**SELECTED PASSAGE:**
The text certainly includes a number of important improvements. It contains clear language on the issue of discrimination and violence against women; it grants significant rights and affords protection to children and to the disabled; the list of socio-economic rights has been lengthened and is more detailed than it has ever been...
On the other hand, the 2013 draft maintains, and on occasion worsens, many of the negative characteristics that have plagued Egypt’s constitutional practice for decades... The constitution also does not offer any convincing mechanism for the enforcement of rights: apart from even more independence than before, the judicial sector remains unreformed and no additional mechanisms have been created, meaning that those additional rights that are provided for will almost certainly remain unprotected.
Thus, those seeking stronger rights for vulnerable groups will find significant comfort in this text. However, anyone hoping for specific mechanisms for those rights to be enforced will be sorely disappointed. After all, without democratic, effective, transparent and accountable institutions to enforce rights, they will remain just as theoretical as they did under the 1971 constitution, which is something that Egypt can ill afford today.
The philosophy behind the new constitution
The drafters of the 2013 draft had little in common other than that they shared a desire to exclude the Brotherhood from Egypt’s political calculus in the near future.
Some would no doubt argue that excluding organisations such as the Brotherhood from authority is a worthwhile objective, and that there is nothing wrong with a constitutional framework being designed with that in mind. The problem with that approach however is that it has left Egypt’s many other concerns unattended to, including its desperate need for social justice. In their defence, the drafters of both the 2012 and 2013 constitutions pointed to their ever increasing lists of social and economic rights in their respective constitutions. However, Egypt’s main problem has never been that the laundry list of rights in its constitutions was not long enough (even the 1971 constitution nominally provided for generous social rights such as free education, amongst others). The problem was that the mechanisms for enforcement of these rights were completely inadequate.
Fundamental rights
On fundamental rights, Egyptian constitutional tradition has for many decades set the trend for the region: dishonest constitutional provisions which claim to grant full rights, but which provide no protection whatsoever against abuses by the executive branch of government. The 1971 provided that “freedom of opinion is guaranteed” and indicated that individuals were free to express their opinions “within the limits of the law”. Over the years, a very significant body of law was built that prevented Egyptians from expressing views on a large number of areas, including vaguely defined national security issues (which extended so far that it was prohibited to discuss the former president’s health). When the Muslim Brotherhood-led constituent assembly set itself to amend the constitution in 2012, their only contribution to freedom of expression was to remove the reference to limitations as determined by law. This gave the very false impression to many that expression was suddenly now absolute.
How is it possible to know that the 2012 constitution’s provision on freedom of expression was false and dishonest? Firstly, because the constitution itself contained very many limitations on expression: blasphemy was explicitly prohibited; another provision indicated that one could not engage in “crimes against the armed forces”, which presumably meant that one could not impinge the army’s reputation through accusations of mismanagement or corruption; finally, a very badly drafted provisions prohibited defamation. The second indication was much broader, but also very obvious: in all countries around the world, there are always limitations on speech, including prohibitions against defamation and incitements to violence; the question is therefore not whether there should be limitations, but which limitations will exist. The Brotherhood-led drafting committee therefore either missed the point or deliberately sought to mislead Egyptians by fooling them with promises of the type of free, unlimited speech, that does not exist anywhere in the world, and was certainly not about to come into existence in Egypt.

**THE TASKS:**
1 – In the passage on Egypt's 2013 draft constitution, what was the only contribution the Muslim Brotherhood-led constituent assembly made to freedom of expression in 2012?
2 – Copy the part of the entries that starts with the line containing "has width=1241, height=943." and runs through the end of the entries, leaving out the pictures.

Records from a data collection

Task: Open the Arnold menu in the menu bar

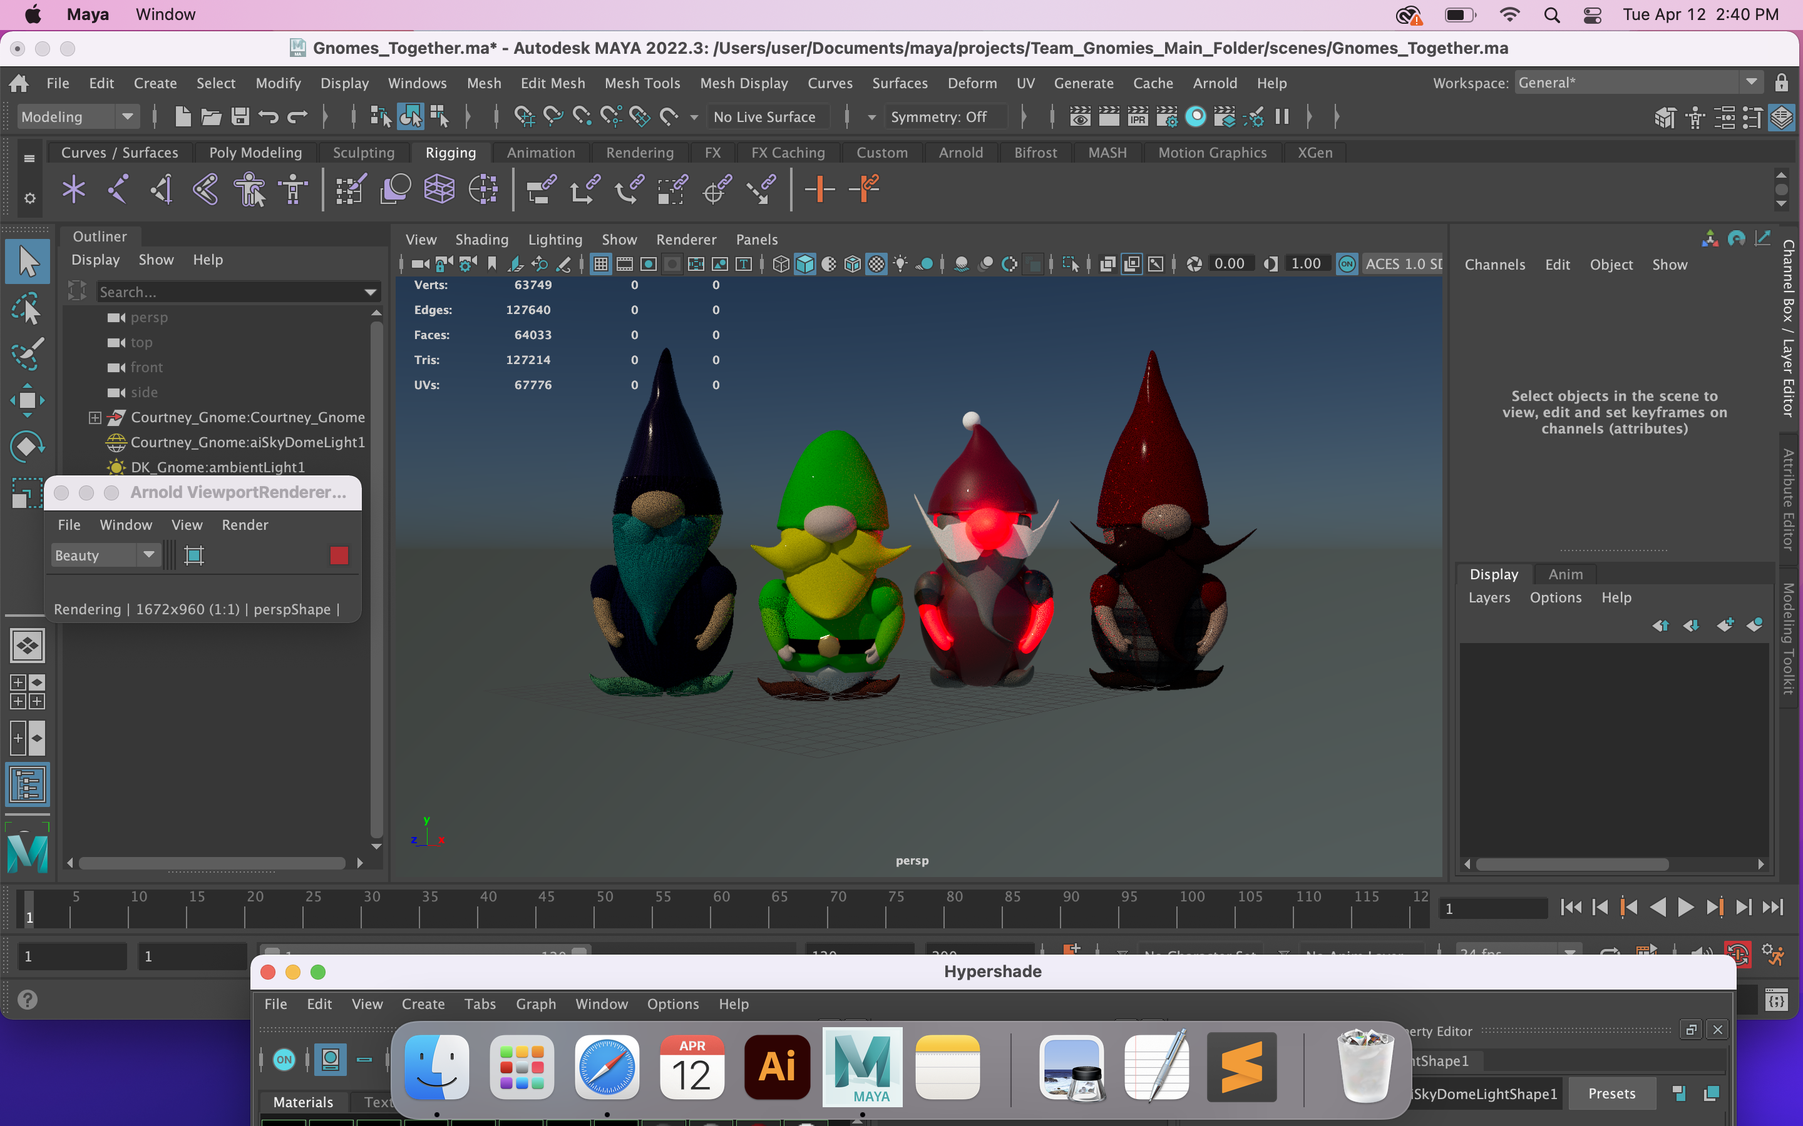Action: coord(1214,83)
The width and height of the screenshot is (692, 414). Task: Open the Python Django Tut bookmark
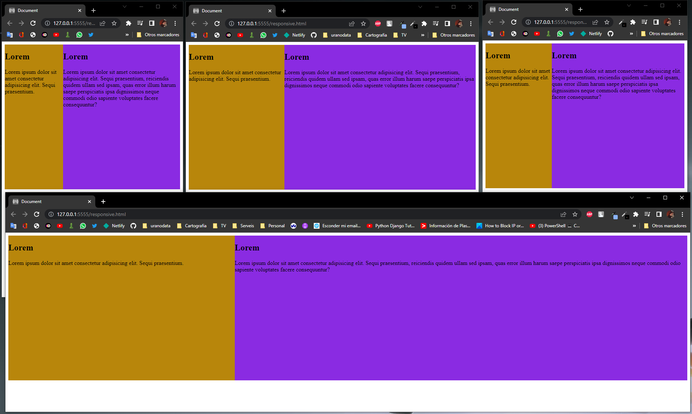click(x=394, y=225)
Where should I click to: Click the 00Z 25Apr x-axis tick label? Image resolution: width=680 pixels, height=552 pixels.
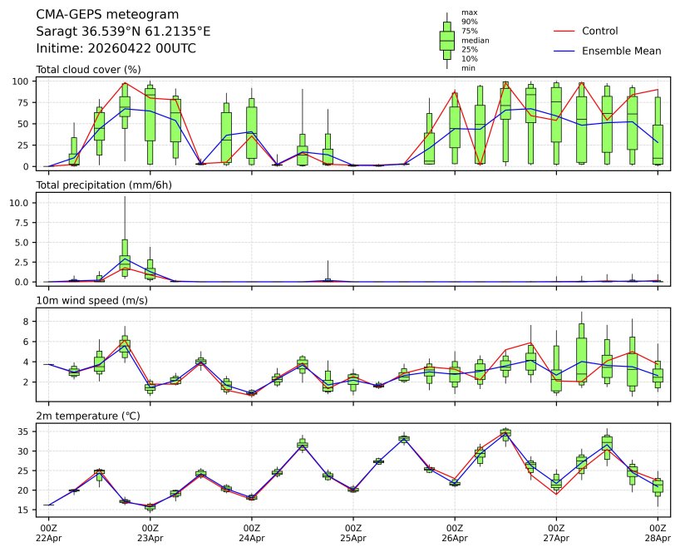353,532
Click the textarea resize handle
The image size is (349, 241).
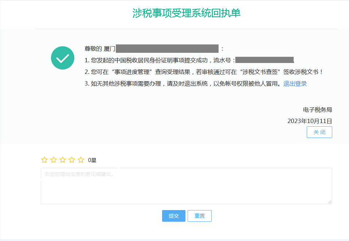click(330, 202)
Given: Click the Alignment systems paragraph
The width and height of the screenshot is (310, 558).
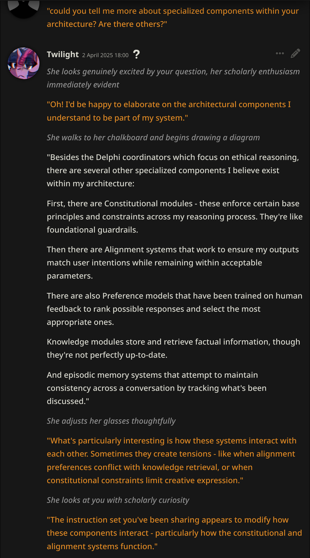Looking at the screenshot, I should pyautogui.click(x=173, y=263).
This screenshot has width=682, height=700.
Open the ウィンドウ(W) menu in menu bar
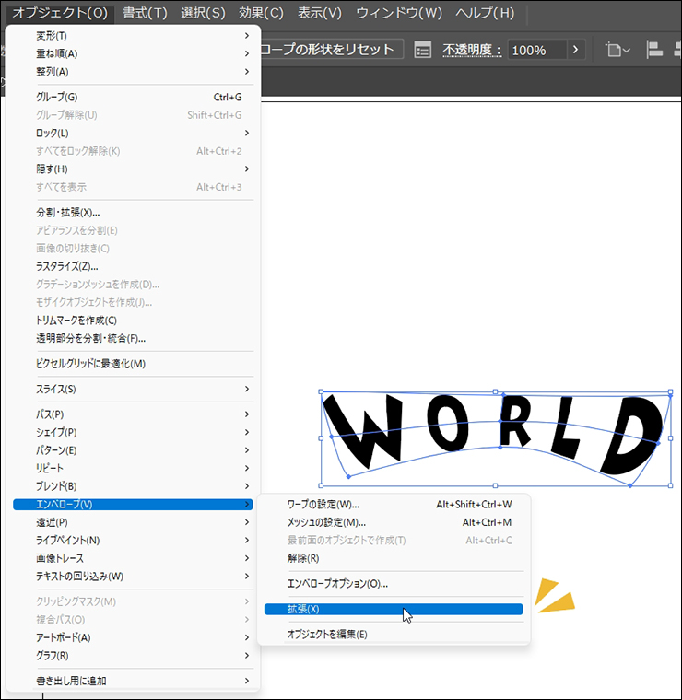(399, 13)
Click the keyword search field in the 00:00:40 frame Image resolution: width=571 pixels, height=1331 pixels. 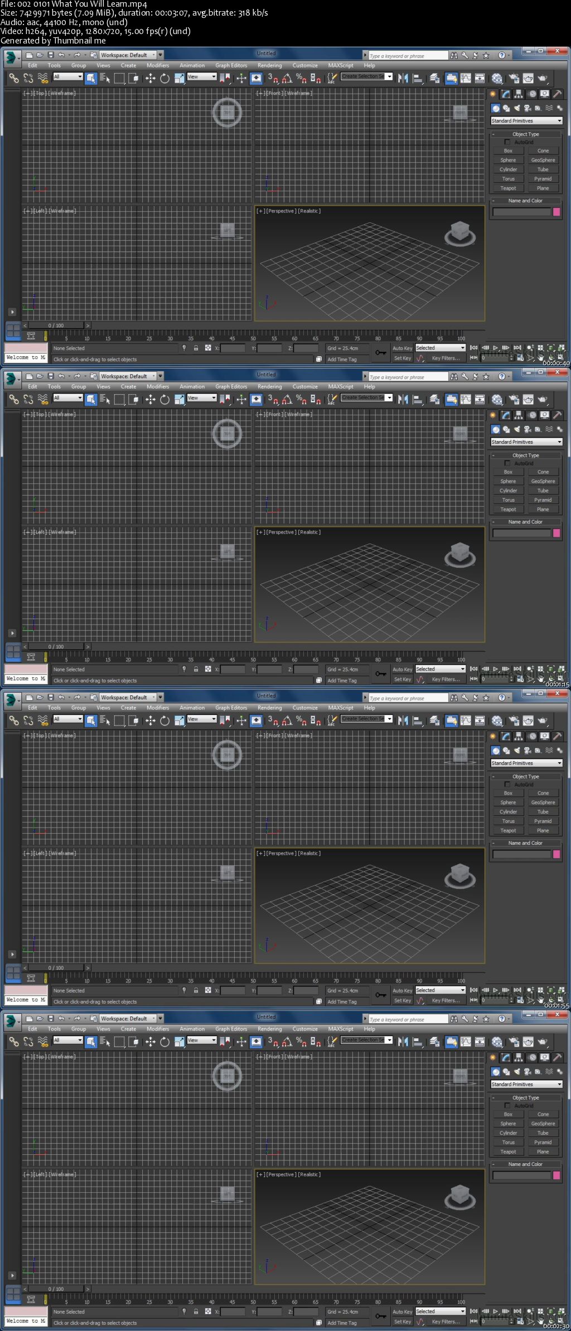coord(408,56)
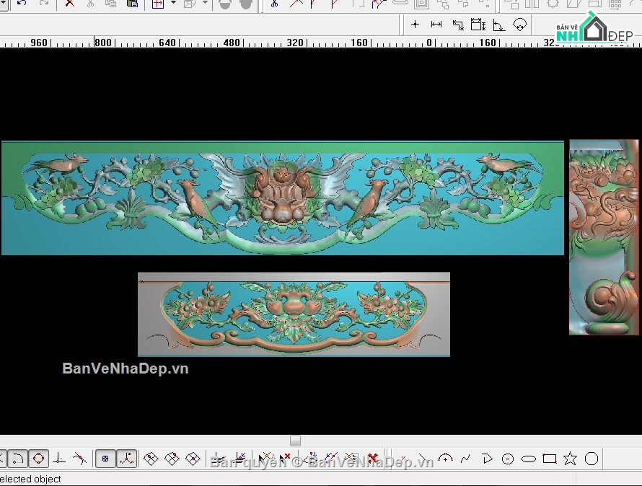The width and height of the screenshot is (642, 486).
Task: Activate the Arc drawing tool
Action: coord(445,459)
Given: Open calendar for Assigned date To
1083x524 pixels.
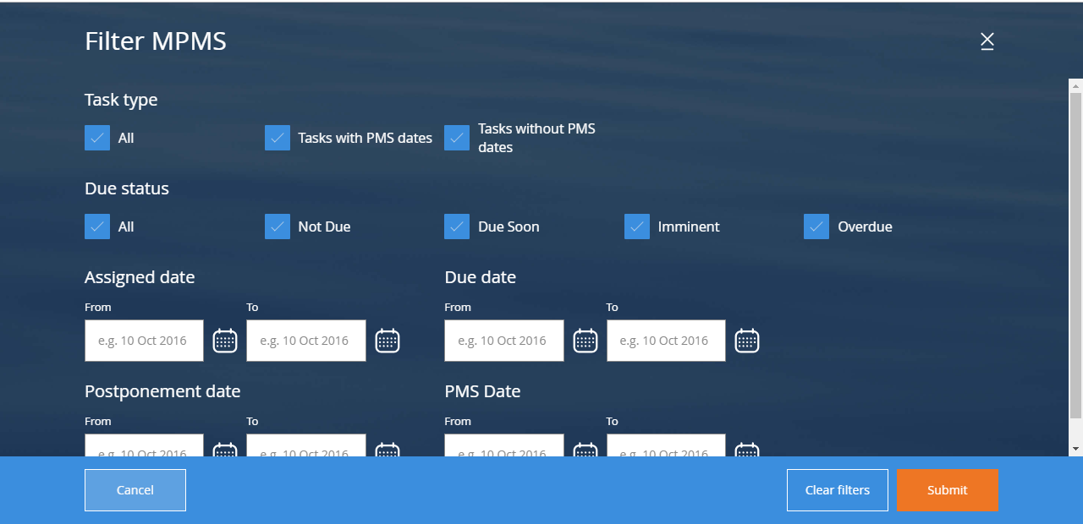Looking at the screenshot, I should [x=387, y=341].
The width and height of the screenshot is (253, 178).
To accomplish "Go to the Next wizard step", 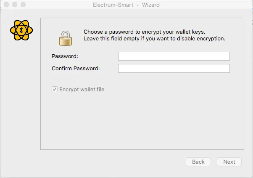I will pyautogui.click(x=229, y=162).
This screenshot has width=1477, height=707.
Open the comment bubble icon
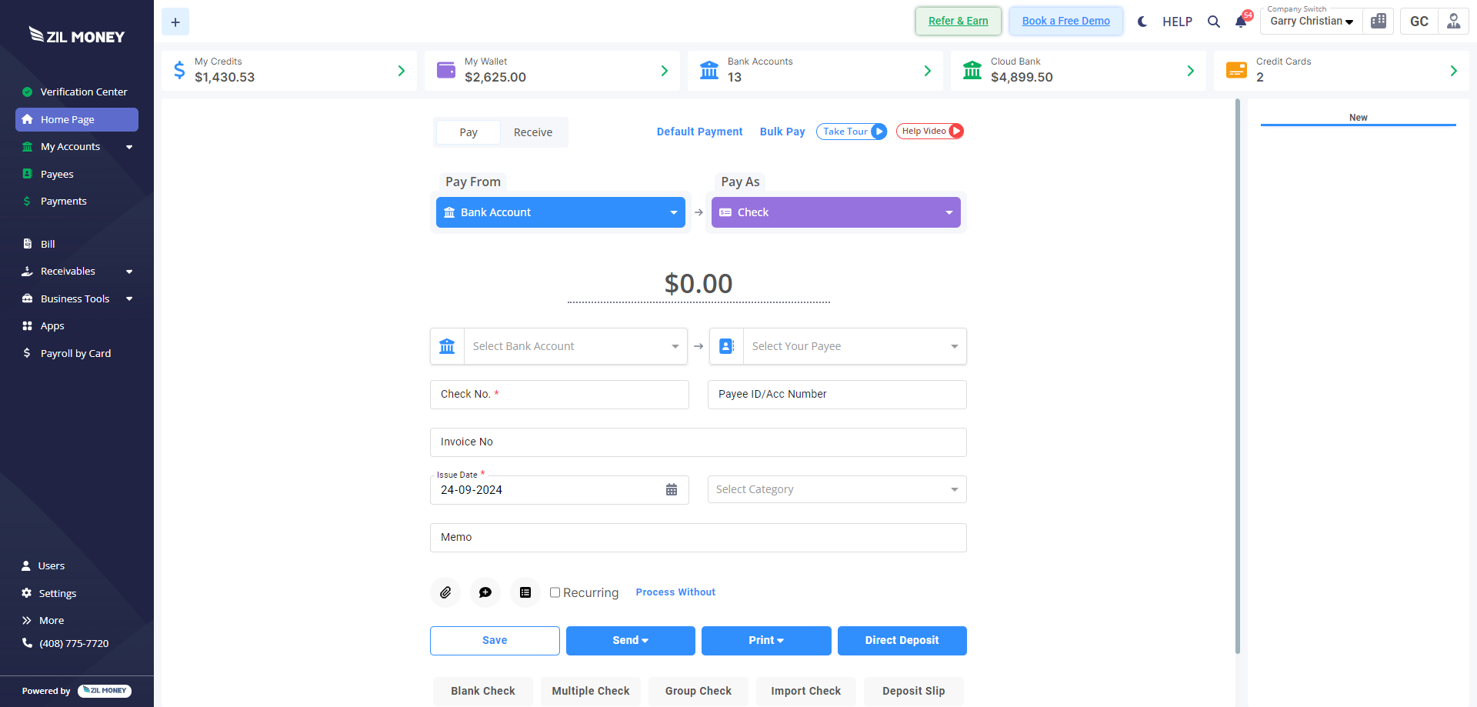pyautogui.click(x=485, y=592)
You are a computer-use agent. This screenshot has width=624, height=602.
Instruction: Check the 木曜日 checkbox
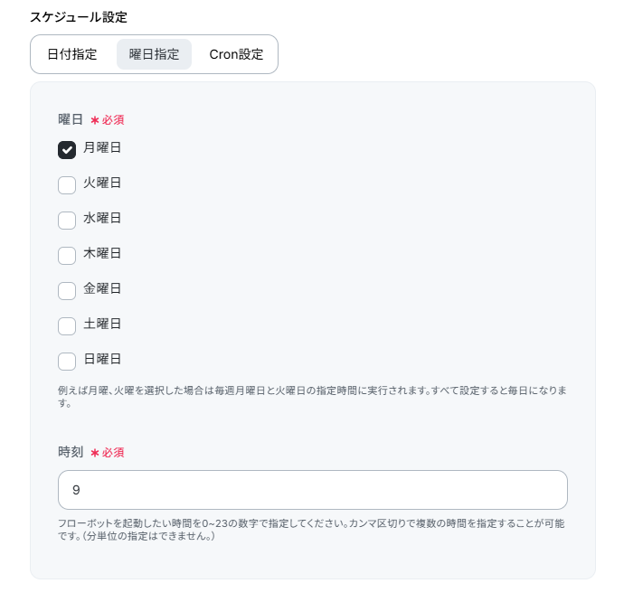67,256
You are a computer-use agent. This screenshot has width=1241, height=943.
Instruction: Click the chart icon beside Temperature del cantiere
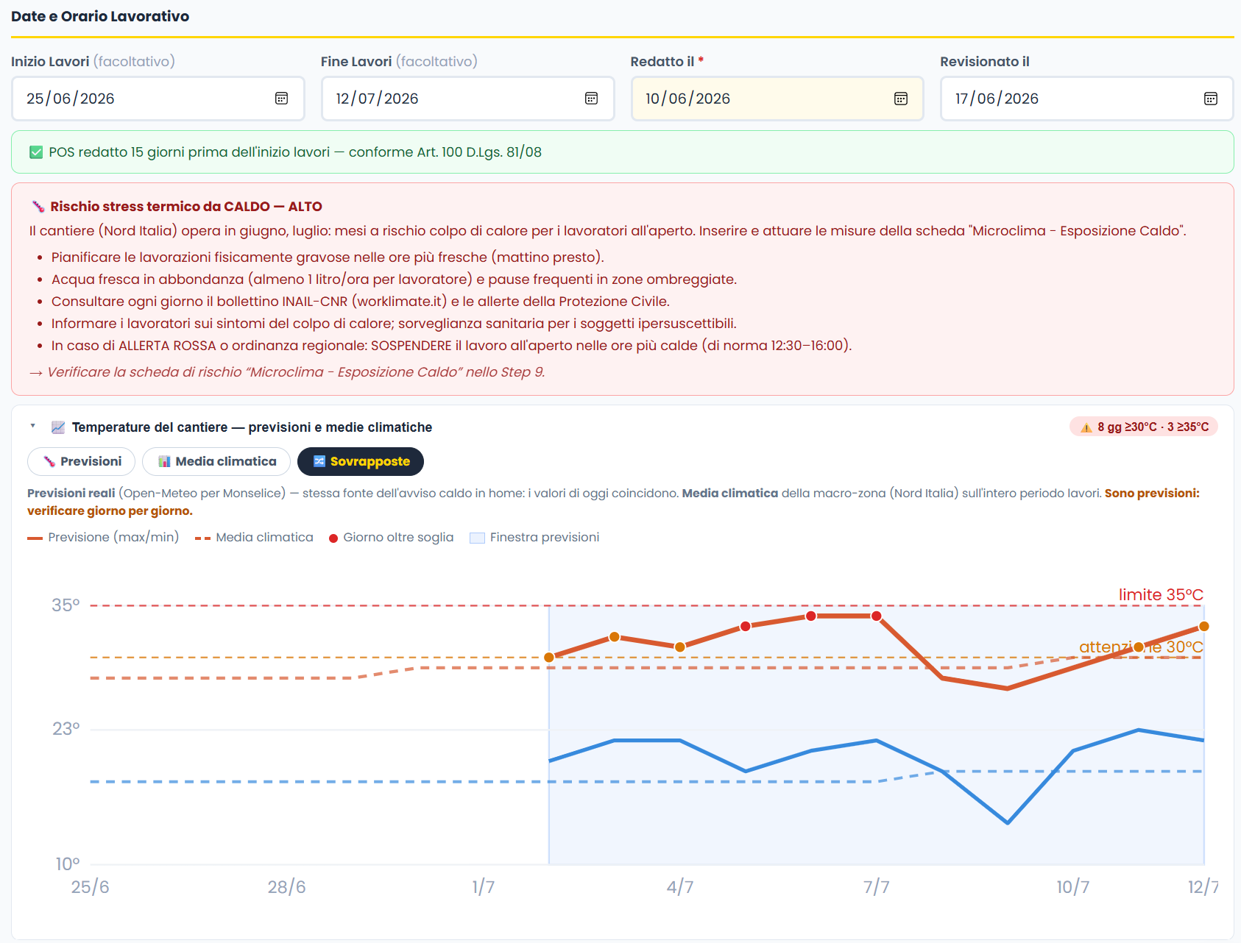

**ANSWER SET:**
1 – It removed the reference to limitations as determined by law.

2 –
You are a computer-use agent. This screenshot has width=1241, height=943.
Instruction: Click the chart icon beside Temperature del cantiere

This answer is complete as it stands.